1. ¹Université de Lyon, Université Lyon-I, Lyon, France
2. ²Laboratoire de Radiobiologie Cellulaire et Moléculaire, EA-3738, Faculté de Médecine Lyon-Sud, Oullins, France
3. ³Hospices Civils de Lyon, Lyon, France
4. ⁴Laboratoire d'Anatomie et de Cytologie Pathologiques, Pierre Bénite, France
5. ⁵Ciblage Thérapeutique en Oncologie, EA-3738, Oullins, France
6. ⁶Laboratoire de Biochimie, Centre de Biologie Est, Lyon, France
7. ⁷The Prostate Centre, Vancouver General Hospital, Department of Urological Sciences, Vancouver, British Columbia, Canada
8. ⁸Service de Radiothérapie, Pierre Bénite, France
9. ⁹Laboratoire de Biologie des Tumeurs, Pierre Bénite, France

Correspondence: Claire Rodriguez-Lafrasse, Laboratoire de Radiobiologie Cellulaire et Moléculaire, EA-3738, Faculté de Médecine Lyon-Sud, BP12, 69921 Oullins Cedex, France. E-mail: claire.rodriguez@sante.univ-lyon1.fr

Received 28 November 2008; Accepted 30 March 2009; Published online 12 May 2009.

Abstract

In a wide range of human cancers, increased levels of heat shock protein 27 (Hsp27) are closely associated with tumorigenesis, metastasis, resistance to anticancer therapeutics, and thus poor prognosis. In this study, we evaluate the radiosensitizing effects of Hsp27 gene silencing using OGX-427, a second-generation antisense oligonucleotide (ASO), on the radioresistant head and neck squamous cell carcinoma (HNSCC) SQ20B cells.

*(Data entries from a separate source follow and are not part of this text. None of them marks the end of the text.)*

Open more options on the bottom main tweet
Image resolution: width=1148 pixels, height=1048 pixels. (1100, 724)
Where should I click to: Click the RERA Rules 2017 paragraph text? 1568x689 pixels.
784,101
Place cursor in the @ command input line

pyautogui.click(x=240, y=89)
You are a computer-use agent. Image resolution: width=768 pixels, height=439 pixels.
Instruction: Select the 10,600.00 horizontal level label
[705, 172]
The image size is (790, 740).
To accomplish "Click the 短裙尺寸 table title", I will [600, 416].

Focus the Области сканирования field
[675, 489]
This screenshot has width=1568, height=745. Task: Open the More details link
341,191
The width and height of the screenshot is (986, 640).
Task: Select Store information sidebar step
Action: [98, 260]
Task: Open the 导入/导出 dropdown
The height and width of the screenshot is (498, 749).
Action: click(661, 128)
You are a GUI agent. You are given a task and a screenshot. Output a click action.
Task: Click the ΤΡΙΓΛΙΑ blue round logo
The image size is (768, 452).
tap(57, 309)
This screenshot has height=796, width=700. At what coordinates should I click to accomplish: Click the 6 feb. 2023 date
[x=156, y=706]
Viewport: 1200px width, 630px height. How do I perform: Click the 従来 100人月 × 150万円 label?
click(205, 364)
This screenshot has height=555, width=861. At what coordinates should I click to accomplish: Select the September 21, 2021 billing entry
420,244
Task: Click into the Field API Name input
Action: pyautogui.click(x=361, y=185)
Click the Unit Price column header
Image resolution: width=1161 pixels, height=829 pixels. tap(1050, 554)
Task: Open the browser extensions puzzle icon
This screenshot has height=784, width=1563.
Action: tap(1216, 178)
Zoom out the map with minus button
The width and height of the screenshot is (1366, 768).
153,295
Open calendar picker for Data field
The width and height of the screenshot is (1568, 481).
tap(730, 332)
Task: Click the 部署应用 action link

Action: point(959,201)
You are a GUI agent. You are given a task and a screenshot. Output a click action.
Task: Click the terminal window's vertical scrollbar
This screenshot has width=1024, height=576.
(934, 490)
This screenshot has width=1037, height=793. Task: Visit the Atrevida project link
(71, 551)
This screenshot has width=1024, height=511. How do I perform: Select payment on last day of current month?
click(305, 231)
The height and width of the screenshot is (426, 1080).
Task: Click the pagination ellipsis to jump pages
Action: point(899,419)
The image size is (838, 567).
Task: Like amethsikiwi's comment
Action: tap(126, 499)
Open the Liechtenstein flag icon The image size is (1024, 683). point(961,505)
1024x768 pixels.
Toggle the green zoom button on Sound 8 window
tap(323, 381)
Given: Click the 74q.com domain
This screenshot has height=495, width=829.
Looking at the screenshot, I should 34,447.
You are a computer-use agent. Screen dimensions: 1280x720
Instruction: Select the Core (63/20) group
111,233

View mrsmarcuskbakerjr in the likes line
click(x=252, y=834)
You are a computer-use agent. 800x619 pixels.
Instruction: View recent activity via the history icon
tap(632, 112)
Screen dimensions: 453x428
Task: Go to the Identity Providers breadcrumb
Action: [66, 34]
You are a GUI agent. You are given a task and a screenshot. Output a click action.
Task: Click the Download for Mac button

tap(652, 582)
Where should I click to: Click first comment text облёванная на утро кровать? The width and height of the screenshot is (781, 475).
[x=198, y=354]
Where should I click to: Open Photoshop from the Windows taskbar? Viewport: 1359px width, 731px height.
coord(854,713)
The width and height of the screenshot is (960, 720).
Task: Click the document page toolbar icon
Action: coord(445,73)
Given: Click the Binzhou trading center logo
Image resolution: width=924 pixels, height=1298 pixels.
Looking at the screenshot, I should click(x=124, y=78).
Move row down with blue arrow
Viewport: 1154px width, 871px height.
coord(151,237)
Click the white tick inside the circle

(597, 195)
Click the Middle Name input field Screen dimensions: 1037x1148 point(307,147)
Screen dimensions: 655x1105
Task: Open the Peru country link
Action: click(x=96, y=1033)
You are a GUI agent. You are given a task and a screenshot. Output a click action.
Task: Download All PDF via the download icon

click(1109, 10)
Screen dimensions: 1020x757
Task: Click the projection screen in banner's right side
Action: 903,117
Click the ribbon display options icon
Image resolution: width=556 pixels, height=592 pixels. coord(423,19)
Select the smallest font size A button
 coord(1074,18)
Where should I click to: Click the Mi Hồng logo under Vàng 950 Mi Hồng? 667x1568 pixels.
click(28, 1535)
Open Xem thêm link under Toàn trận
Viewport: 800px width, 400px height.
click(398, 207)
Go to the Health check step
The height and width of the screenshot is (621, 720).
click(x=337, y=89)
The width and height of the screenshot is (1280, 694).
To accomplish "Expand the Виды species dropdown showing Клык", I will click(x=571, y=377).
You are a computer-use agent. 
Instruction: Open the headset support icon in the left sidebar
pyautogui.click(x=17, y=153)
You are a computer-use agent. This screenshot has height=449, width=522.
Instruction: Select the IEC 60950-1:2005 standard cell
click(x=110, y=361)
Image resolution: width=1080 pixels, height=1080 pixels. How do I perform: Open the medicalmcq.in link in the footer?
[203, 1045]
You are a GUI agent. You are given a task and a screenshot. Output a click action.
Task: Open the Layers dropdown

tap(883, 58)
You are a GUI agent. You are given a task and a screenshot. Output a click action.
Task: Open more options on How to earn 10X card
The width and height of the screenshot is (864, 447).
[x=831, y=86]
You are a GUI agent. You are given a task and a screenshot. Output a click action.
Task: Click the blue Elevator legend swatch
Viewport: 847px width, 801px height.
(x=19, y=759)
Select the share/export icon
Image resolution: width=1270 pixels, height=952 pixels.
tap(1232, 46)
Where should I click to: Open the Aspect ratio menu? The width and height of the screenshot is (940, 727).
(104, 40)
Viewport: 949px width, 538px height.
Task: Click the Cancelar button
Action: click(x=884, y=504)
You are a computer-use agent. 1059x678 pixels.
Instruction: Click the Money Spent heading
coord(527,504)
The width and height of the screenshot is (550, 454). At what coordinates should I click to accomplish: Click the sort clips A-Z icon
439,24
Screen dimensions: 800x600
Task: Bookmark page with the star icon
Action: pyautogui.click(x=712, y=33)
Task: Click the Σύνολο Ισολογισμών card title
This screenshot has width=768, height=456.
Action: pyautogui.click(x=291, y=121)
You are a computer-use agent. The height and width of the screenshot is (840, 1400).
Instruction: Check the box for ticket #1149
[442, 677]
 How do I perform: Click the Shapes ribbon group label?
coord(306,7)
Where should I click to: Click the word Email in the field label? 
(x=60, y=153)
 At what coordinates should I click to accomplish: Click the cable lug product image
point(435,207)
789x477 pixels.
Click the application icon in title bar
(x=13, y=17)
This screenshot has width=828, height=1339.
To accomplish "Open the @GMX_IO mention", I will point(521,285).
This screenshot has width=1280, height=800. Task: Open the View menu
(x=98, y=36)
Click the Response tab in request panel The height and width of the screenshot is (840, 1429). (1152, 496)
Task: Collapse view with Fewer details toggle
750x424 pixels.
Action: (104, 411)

In vitro, the downregulation of Hsp27 significantly enhanced radiation-induced apoptotic and clonogenic death, and promoted Akt inactivation. In vivo, combining OGX-427 with local tumor irradiation (5 2 Gy) led to a significant regression of SQ20B tumors related to a high rate of apoptosis and decreased levels of glutathione antioxidant defenses. Increasing the total radiation dose (15 2 Gy) significantly amplified the radiosensitizing effect of OGX-427. Treatment of tumors with OGX-427 plus radiation resulted in a decrease in angiogenesis associated with a reduced activation of the Akt pathway. Furthermore, the combined treatment enhanced the survival of SQ20B-bearing mice and showed no signs of acute and delayed toxicity. Our findings demonstrate for the first time that Hsp27 knockdown enhances the cytotoxic effects of radiotherapy in vivo and provide preclinical proof of principle for clinical trials using Hsp27 antisense technology in the treatment of patients with HNSCC radioresistant cancers.